Save versions-in-progress
After significant editing sessions, you  save a new version of my document with a title like “Draft_v2.0,” Draft _v2.1,” and so on. This way, you can always go back and see previous manifestations of my ideas, as well as what I originally wrote on my phone. Having copious backups makes you more comfortable experimenting — you always know you can revert to a previous version if a creative risk you take doesn’t work in the end.

Fill in the gaps
If you discover that additional text is needed to make the story flow (and this will happen quite often), it’s always fun to return to writing mode. Either on the spot with your laptop or on your phone the next time you have a free minute, add the words, sentences, or paragraphs the story needs to smoothly flow and then go right back to editing mode.
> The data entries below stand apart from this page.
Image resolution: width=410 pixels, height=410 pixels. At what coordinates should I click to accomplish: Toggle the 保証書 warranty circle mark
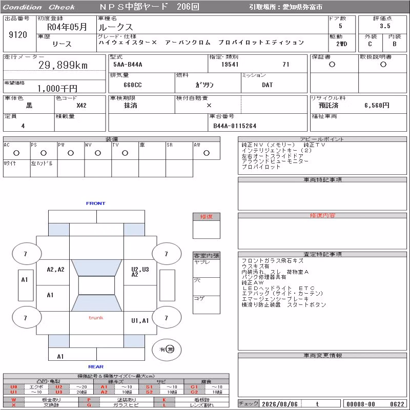pos(332,65)
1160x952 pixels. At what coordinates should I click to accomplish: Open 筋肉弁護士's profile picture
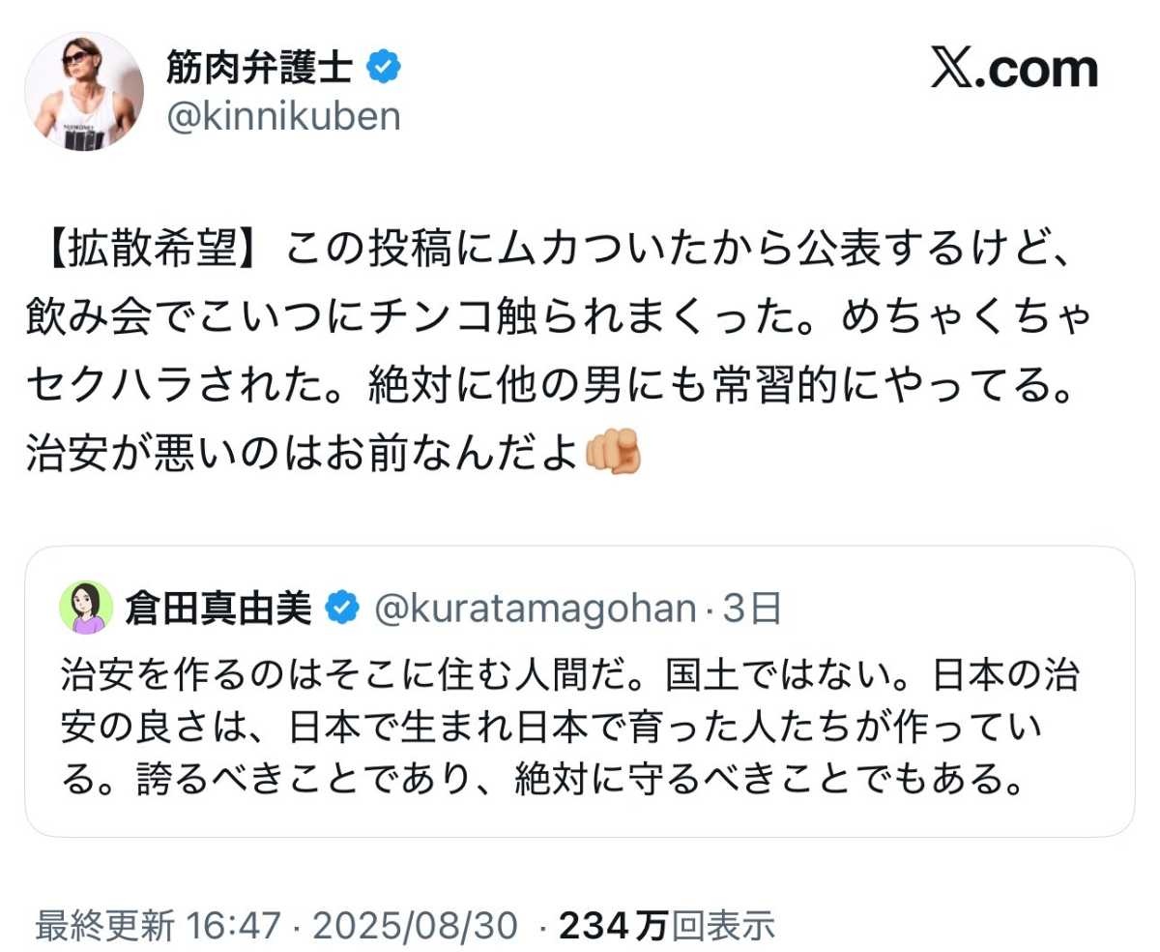coord(83,90)
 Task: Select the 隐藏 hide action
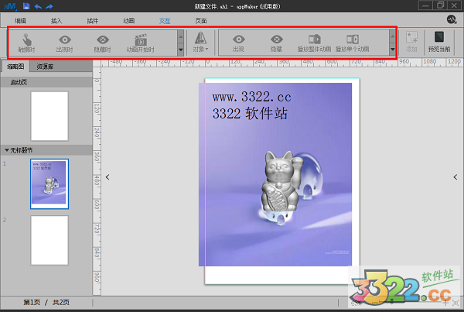[x=277, y=42]
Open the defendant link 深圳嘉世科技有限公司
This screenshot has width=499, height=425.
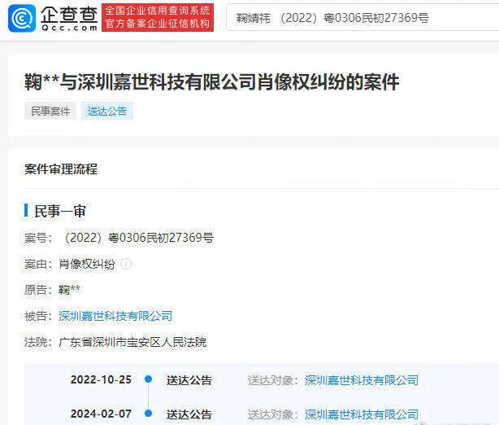coord(115,316)
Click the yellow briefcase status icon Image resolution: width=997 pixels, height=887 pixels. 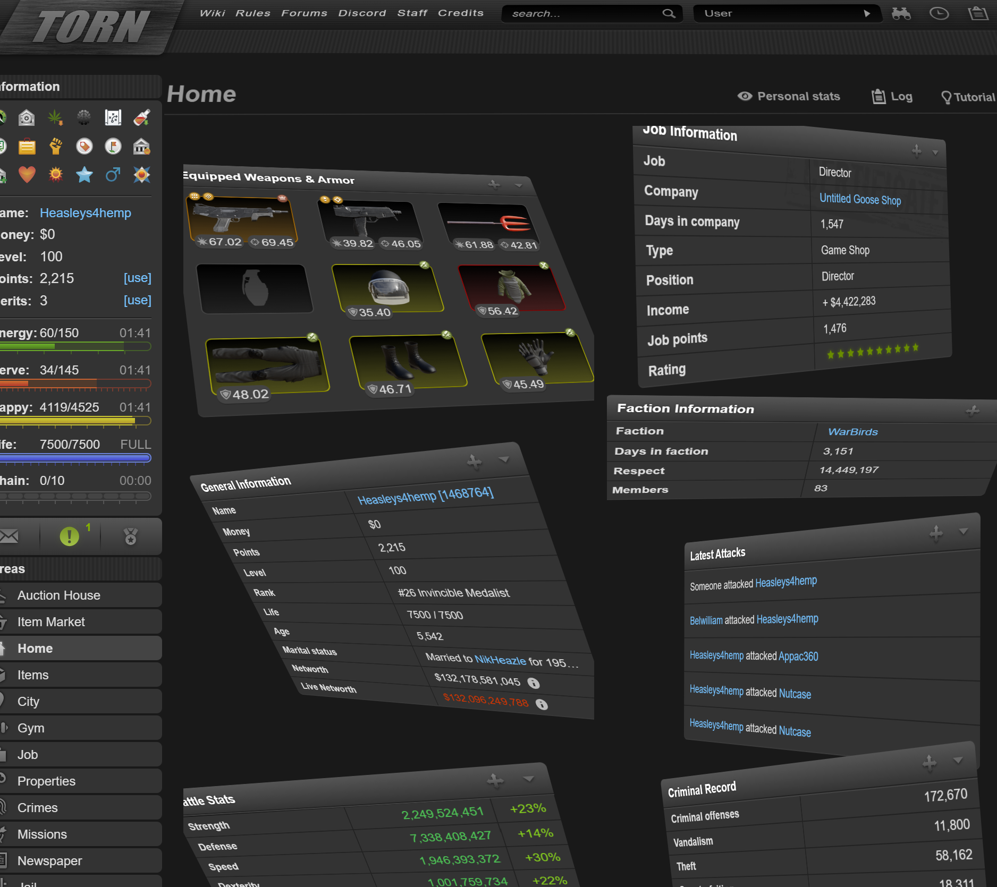27,146
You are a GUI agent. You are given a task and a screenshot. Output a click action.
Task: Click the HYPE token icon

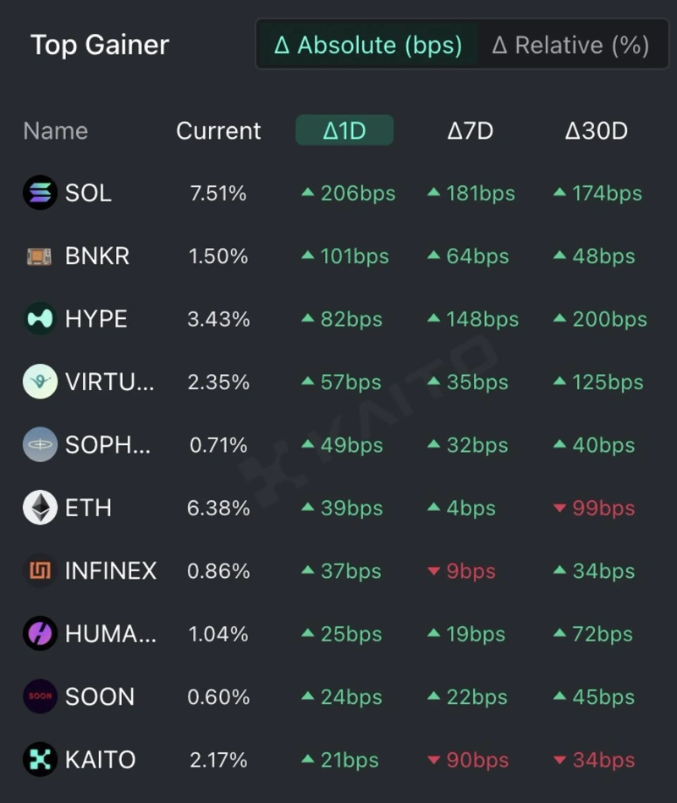(40, 319)
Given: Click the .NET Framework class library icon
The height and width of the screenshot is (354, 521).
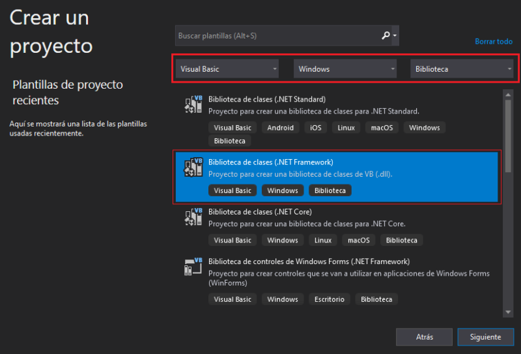Looking at the screenshot, I should [x=193, y=168].
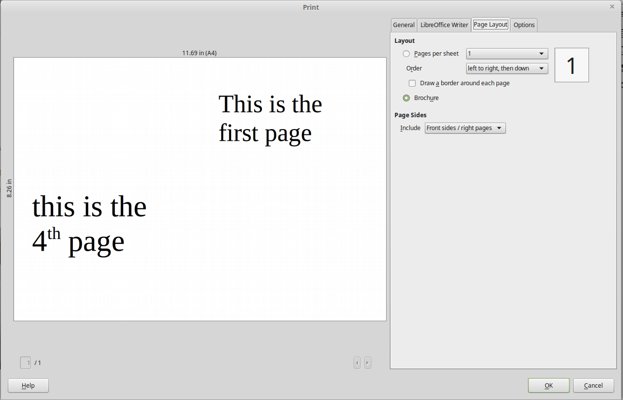The width and height of the screenshot is (623, 400).
Task: Go to previous page in print preview
Action: click(357, 363)
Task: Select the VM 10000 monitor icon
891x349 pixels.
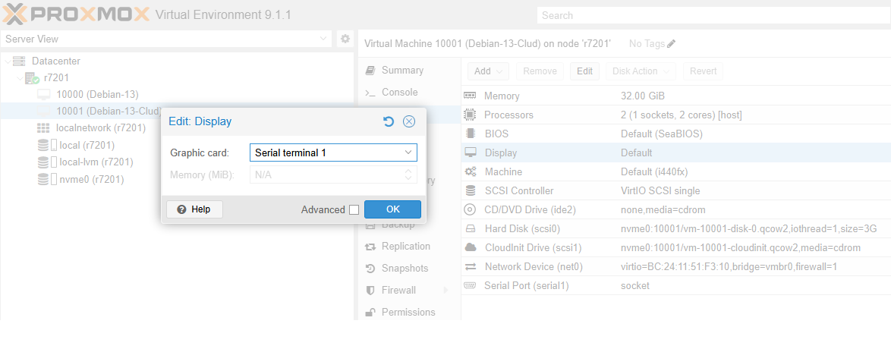Action: pyautogui.click(x=43, y=95)
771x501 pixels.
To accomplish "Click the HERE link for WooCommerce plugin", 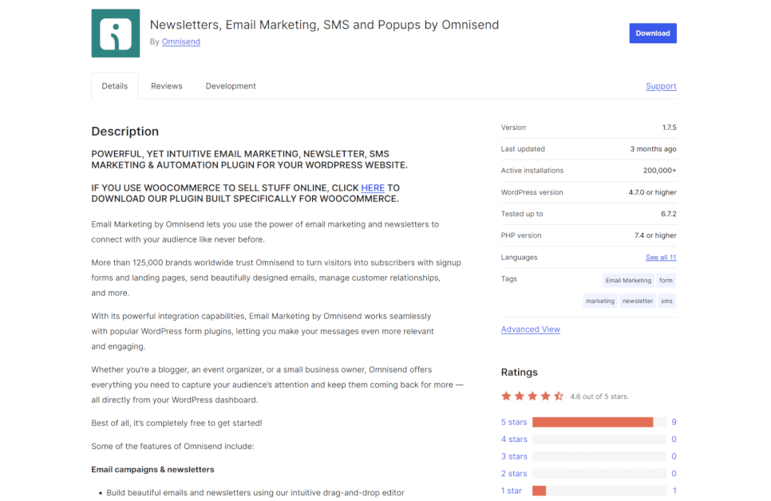I will [x=373, y=187].
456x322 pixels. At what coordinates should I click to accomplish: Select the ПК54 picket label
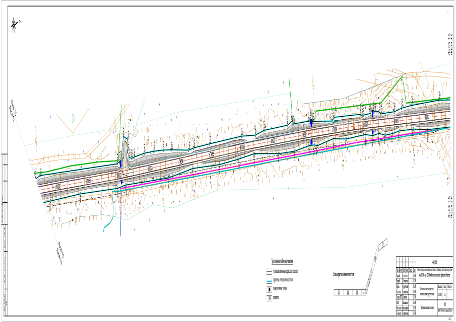pyautogui.click(x=180, y=162)
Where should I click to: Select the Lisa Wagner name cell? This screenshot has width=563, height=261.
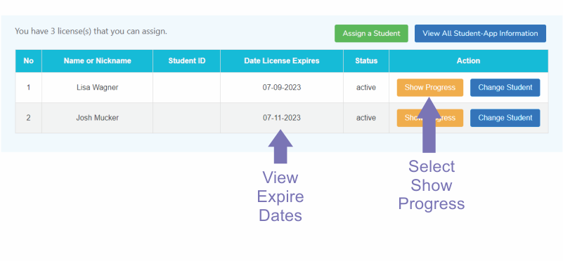point(97,88)
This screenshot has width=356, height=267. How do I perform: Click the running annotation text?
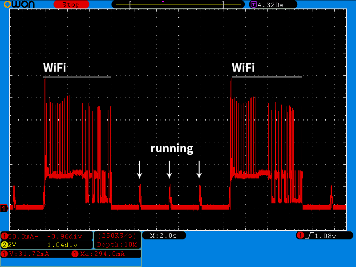[x=172, y=148]
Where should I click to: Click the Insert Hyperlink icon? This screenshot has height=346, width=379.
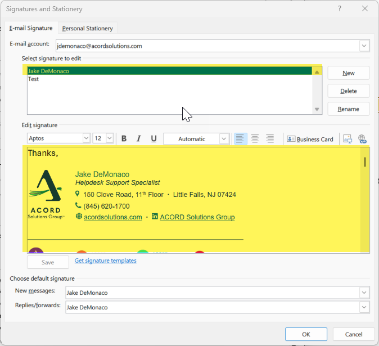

Be patient and stay focused
It can be overwhelming to look at a 60,000-plus-word document, completely unedited, and realize it’s up to you alone to get it all in order. Try to stay micro-focused as you work, polishing only whatever sections are in front of your eyes at the moment and losing yourself in the task at hand. Just as the crafting of the original text happened gradually and organically, so too will the acts of compiling, editing, and revising.

Keep the big picture in mind​
At this point, YOU know where your characters begin, the struggles and triumphs they go through, and where they will end up physically, circumstantially, and emotionally when the story concludes. You’ll want to keep this whole arc in mind as you’re editing, compiling, and reordering. In subtle and not-so-subtle ways, the big picture influences everything from word choice to plot adjustments and acts like glue, helping to stick the entire story together as a cohesive narrative.